Monday was our family dinner night, where a few of our partially alienated relatives where invited over for a delicious combination of reheated turkey sandwiches and freezer burnt corn on the cob. Tuesday was the unwelcomed spring cleaning afternoon, where we vacuumed and bitched about the unreachable cobwebs on the porch ceiling. Wednesday was a day of recovery, where we recuperated by watching stale chick-flicks with home salted popcorn.

Lead moved into the street, his old rifle in hand. In the clearing from the thick rubble, he looked skywards, where the grey ash swirled about. He loosened the grip on his weapon, as a small part of it moved aside, and a few beams of light glimmered through. He stared, his eyes squinting even at the bare, weak streams. For a second, he felt it, and he looked away, gripping his rifle with a white-knuckled intensity, slipping into the rubble again.

2 Months Later


My rifle is heavy in my hands, ready to poke a hole in any enemy I see. Enemy, or prey; the distinction has faded. Food is more than scarce, and the only way to eat is to kill. Suddenly, a rock shifted nearby, a beacon. Food! My stomach growled in anger. The ravenous, insatiable hunger clawing at my guts responded to that rock. I slip a bullet into the chamber of the rifle, pushing the cartridge into the barrel with the bolt in one smooth action. It was ready to poke a hole in my meal, to kill it. My 26th bullet was ready.





Around the corner, I snaked my eyes around. A person, a sane, breathing person. It was digging away at the rubble. She! She was a Scavenger, those other people. I stalked slowly, moving with the dead walls and rubble. She was beautiful. Another person, like me, a survivor of the holocaust, here, in this city. She was beautiful, like a fancy gourmet plate or a decorated bowl of stew. Her hair was soft, black, but mangled, hanging over her subtly lovely face that was stained by ashes. She was wrapped in rags and discarded clothes.

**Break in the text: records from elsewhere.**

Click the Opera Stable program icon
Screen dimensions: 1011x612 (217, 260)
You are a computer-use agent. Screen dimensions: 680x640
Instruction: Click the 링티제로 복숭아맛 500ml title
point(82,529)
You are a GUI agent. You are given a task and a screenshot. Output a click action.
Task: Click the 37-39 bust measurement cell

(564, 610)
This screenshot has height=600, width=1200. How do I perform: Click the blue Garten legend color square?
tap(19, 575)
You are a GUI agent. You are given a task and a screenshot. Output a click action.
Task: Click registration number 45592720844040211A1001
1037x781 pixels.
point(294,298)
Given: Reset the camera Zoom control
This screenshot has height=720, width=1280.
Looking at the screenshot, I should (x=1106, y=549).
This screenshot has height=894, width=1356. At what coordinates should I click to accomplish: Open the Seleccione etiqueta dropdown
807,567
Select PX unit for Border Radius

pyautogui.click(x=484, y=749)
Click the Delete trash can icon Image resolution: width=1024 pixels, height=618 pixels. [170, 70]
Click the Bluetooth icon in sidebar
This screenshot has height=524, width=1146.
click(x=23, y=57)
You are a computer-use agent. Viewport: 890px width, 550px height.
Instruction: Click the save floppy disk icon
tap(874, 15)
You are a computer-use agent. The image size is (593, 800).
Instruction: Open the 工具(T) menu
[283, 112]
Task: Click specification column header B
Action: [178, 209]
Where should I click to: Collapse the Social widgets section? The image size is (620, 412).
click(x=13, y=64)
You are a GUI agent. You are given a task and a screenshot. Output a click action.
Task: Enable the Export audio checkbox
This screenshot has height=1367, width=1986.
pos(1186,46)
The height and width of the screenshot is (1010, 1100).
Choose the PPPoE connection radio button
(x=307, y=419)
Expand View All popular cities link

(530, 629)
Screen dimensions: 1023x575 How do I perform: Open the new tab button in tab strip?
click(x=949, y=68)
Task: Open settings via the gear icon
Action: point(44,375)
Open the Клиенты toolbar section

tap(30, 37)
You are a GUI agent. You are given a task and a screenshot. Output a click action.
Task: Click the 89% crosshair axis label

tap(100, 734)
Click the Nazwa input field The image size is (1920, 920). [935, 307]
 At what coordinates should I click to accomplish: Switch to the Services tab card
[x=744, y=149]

I stalked, hugging the wall and the shadows, a bedraggled ugly tiger, stalking the lone white swan. I moved closer. Food! She. I walked, slowly, ready to shoot, but also ready to run and hug and talk. A deer in headlights, a salivating tiger, closer and closer. She, It turned, looking surprised and horrified, and I squeezed the trigger.





An explosion of light, and the bullet ripped the air. She let out a scream,





(No! I shot her, no)





(Ha, that’s why they call me Lead)




and fell, and I ran up, kneeling down, ready to (prepare my meal) help her live. She was on the rubble, lying there, looking neither dead nor alive. She was hit on the arm; thank God it was only a flesh wound,





(damn, need to steady my aim)





she will live. The woman looked up at me. Her eyes were fatally disappointed and miserable. She wasn’t ready to die. My eyes began to water





(too bad you aren’t ready)





as I saw her. “Don’t kill me.” said She. Words! Someone talking to me! Not a bandit or a dead-brained degenerate but a woman who wasn’t angry but wanted to live! I pulled her to me and cried, crying tears built up from years in this corpse in New York.